[ENTRIES SHOWN — start]

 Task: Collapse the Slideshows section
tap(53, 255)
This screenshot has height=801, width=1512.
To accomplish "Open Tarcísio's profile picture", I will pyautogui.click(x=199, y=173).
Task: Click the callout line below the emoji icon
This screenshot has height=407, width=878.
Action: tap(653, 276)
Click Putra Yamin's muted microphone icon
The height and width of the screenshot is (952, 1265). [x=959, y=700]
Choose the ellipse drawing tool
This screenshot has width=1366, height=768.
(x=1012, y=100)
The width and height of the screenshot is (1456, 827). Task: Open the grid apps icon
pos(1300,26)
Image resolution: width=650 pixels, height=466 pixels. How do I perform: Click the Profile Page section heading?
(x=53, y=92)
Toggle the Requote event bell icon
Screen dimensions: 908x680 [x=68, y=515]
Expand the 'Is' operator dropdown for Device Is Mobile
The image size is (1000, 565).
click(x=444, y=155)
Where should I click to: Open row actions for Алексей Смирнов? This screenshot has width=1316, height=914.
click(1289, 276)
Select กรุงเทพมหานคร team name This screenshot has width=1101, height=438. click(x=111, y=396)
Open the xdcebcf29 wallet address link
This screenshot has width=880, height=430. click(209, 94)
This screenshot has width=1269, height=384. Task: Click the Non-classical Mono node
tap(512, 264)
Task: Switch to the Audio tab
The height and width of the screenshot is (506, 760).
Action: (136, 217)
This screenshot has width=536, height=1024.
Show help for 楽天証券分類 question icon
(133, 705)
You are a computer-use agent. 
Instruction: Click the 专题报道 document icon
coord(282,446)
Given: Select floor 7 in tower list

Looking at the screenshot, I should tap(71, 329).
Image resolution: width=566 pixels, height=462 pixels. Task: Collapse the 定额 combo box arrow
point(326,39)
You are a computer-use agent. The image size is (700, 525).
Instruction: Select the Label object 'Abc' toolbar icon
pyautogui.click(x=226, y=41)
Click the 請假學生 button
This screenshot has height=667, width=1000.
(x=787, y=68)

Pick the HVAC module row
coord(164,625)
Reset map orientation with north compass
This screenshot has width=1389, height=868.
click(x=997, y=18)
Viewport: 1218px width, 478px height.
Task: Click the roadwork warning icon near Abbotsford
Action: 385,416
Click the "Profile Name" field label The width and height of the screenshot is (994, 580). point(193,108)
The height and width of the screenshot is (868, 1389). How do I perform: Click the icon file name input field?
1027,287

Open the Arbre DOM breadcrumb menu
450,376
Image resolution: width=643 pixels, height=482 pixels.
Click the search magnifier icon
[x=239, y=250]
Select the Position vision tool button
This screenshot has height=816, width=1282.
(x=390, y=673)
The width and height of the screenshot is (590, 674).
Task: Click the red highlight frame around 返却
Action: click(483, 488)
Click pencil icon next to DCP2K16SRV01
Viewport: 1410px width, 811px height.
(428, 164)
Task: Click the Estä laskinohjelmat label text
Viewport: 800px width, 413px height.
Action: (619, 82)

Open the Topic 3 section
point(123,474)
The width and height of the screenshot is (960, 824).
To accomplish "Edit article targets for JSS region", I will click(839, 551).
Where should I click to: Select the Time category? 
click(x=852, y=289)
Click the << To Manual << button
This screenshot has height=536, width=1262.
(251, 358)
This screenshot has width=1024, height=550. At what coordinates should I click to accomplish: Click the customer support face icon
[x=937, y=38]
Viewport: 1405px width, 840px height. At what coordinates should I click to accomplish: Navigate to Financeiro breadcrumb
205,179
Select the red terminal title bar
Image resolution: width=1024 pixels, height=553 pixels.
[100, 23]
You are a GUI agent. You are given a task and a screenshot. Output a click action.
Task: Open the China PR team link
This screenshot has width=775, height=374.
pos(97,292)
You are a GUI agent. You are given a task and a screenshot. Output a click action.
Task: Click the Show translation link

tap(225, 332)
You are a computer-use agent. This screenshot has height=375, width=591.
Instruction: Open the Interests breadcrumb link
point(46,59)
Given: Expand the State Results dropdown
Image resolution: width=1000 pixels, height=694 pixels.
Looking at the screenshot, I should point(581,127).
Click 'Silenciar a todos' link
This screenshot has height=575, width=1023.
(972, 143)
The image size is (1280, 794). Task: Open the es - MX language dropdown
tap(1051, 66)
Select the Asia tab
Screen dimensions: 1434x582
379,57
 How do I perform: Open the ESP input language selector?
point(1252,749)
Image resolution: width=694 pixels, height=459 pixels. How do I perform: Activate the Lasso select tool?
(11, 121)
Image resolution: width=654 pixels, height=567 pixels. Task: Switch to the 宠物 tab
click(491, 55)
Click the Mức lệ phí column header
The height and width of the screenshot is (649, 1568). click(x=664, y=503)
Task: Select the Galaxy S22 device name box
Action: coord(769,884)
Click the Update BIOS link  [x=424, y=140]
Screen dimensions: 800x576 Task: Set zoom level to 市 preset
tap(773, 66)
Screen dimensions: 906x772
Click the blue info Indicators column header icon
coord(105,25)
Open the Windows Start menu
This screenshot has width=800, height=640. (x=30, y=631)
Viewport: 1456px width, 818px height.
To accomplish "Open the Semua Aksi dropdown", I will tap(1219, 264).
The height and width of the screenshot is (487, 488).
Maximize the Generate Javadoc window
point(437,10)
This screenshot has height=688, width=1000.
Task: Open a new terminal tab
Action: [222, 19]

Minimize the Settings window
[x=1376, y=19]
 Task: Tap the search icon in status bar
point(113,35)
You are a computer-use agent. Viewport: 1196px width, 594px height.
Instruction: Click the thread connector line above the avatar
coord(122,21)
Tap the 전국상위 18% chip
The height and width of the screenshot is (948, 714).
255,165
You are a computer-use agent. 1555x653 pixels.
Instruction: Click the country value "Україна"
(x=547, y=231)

[ENTRIES SHOWN — finish]

• WORK ITEM: Output the records in full. Match them exactly.

• ANSWER AREA:
 Task: Collapse the Slideshows section
tap(53, 255)
This screenshot has height=801, width=1512.
To accomplish "Open Tarcísio's profile picture", I will pyautogui.click(x=199, y=173).
Task: Click the callout line below the emoji icon
This screenshot has height=407, width=878.
Action: tap(653, 276)
Click Putra Yamin's muted microphone icon
The height and width of the screenshot is (952, 1265). [x=959, y=700]
Choose the ellipse drawing tool
This screenshot has width=1366, height=768.
(x=1012, y=100)
The width and height of the screenshot is (1456, 827). Task: Open the grid apps icon
pos(1300,26)
Image resolution: width=650 pixels, height=466 pixels. How do I perform: Click the Profile Page section heading?
(x=53, y=92)
Toggle the Requote event bell icon
Screen dimensions: 908x680 [x=68, y=515]
Expand the 'Is' operator dropdown for Device Is Mobile
The image size is (1000, 565).
click(x=444, y=155)
Where should I click to: Open row actions for Алексей Смирнов? This screenshot has width=1316, height=914.
click(1289, 276)
Select กรุงเทพมหานคร team name This screenshot has width=1101, height=438. click(x=111, y=396)
Open the xdcebcf29 wallet address link
This screenshot has width=880, height=430. click(209, 94)
This screenshot has width=1269, height=384. Task: Click the Non-classical Mono node
tap(512, 264)
Task: Switch to the Audio tab
The height and width of the screenshot is (506, 760).
Action: (136, 217)
This screenshot has width=536, height=1024.
Show help for 楽天証券分類 question icon
(133, 705)
You are a computer-use agent. 
Instruction: Click the 专题报道 document icon
coord(282,446)
Given: Select floor 7 in tower list

Looking at the screenshot, I should tap(71, 329).
Image resolution: width=566 pixels, height=462 pixels. Task: Collapse the 定额 combo box arrow
point(326,39)
You are a computer-use agent. The image size is (700, 525).
Instruction: Select the Label object 'Abc' toolbar icon
pyautogui.click(x=226, y=41)
Click the 請假學生 button
This screenshot has height=667, width=1000.
(x=787, y=68)

Pick the HVAC module row
coord(164,625)
Reset map orientation with north compass
This screenshot has width=1389, height=868.
click(x=997, y=18)
Viewport: 1218px width, 478px height.
Task: Click the roadwork warning icon near Abbotsford
Action: 385,416
Click the "Profile Name" field label The width and height of the screenshot is (994, 580). point(193,108)
The height and width of the screenshot is (868, 1389). How do I perform: Click the icon file name input field?
1027,287

Open the Arbre DOM breadcrumb menu
450,376
Image resolution: width=643 pixels, height=482 pixels.
Click the search magnifier icon
[x=239, y=250]
Select the Position vision tool button
This screenshot has height=816, width=1282.
(x=390, y=673)
The width and height of the screenshot is (590, 674).
Task: Click the red highlight frame around 返却
Action: click(483, 488)
Click pencil icon next to DCP2K16SRV01
Viewport: 1410px width, 811px height.
(428, 164)
Task: Click the Estä laskinohjelmat label text
Viewport: 800px width, 413px height.
Action: (619, 82)

Open the Topic 3 section
point(123,474)
The width and height of the screenshot is (960, 824).
To accomplish "Edit article targets for JSS region", I will click(839, 551).
Where should I click to: Select the Time category? 
click(x=852, y=289)
Click the << To Manual << button
This screenshot has height=536, width=1262.
(251, 358)
This screenshot has width=1024, height=550. At what coordinates should I click to accomplish: Click the customer support face icon
[x=937, y=38]
Viewport: 1405px width, 840px height. At what coordinates should I click to accomplish: Navigate to Financeiro breadcrumb
205,179
Select the red terminal title bar
Image resolution: width=1024 pixels, height=553 pixels.
[100, 23]
You are a GUI agent. You are given a task and a screenshot. Output a click action.
Task: Open the China PR team link
This screenshot has width=775, height=374.
pos(97,292)
You are a GUI agent. You are given a task and a screenshot. Output a click action.
Task: Click the Show translation link

tap(225, 332)
You are a computer-use agent. This screenshot has height=375, width=591.
Instruction: Open the Interests breadcrumb link
point(46,59)
Given: Expand the State Results dropdown
Image resolution: width=1000 pixels, height=694 pixels.
Looking at the screenshot, I should point(581,127).
Click 'Silenciar a todos' link
This screenshot has height=575, width=1023.
(972, 143)
The image size is (1280, 794). Task: Open the es - MX language dropdown
tap(1051, 66)
Select the Asia tab
Screen dimensions: 1434x582
379,57
 How do I perform: Open the ESP input language selector?
point(1252,749)
Image resolution: width=694 pixels, height=459 pixels. How do I perform: Activate the Lasso select tool?
(11, 121)
Image resolution: width=654 pixels, height=567 pixels. Task: Switch to the 宠物 tab
click(491, 55)
Click the Mức lệ phí column header
The height and width of the screenshot is (649, 1568). click(x=664, y=503)
Task: Select the Galaxy S22 device name box
Action: coord(769,884)
Click the Update BIOS link  [x=424, y=140]
Screen dimensions: 800x576 Task: Set zoom level to 市 preset
tap(773, 66)
Screen dimensions: 906x772
Click the blue info Indicators column header icon
coord(105,25)
Open the Windows Start menu
This screenshot has width=800, height=640. (x=30, y=631)
Viewport: 1456px width, 818px height.
To accomplish "Open the Semua Aksi dropdown", I will tap(1219, 264).
The height and width of the screenshot is (487, 488).
Maximize the Generate Javadoc window
point(437,10)
This screenshot has height=688, width=1000.
Task: Open a new terminal tab
Action: [222, 19]

Minimize the Settings window
[x=1376, y=19]
 Task: Tap the search icon in status bar
point(113,35)
You are a computer-use agent. Viewport: 1196px width, 594px height.
Instruction: Click the thread connector line above the avatar
coord(122,21)
Tap the 전국상위 18% chip
The height and width of the screenshot is (948, 714).
255,165
You are a computer-use agent. 1555x653 pixels.
Instruction: Click the country value "Україна"
(x=547, y=231)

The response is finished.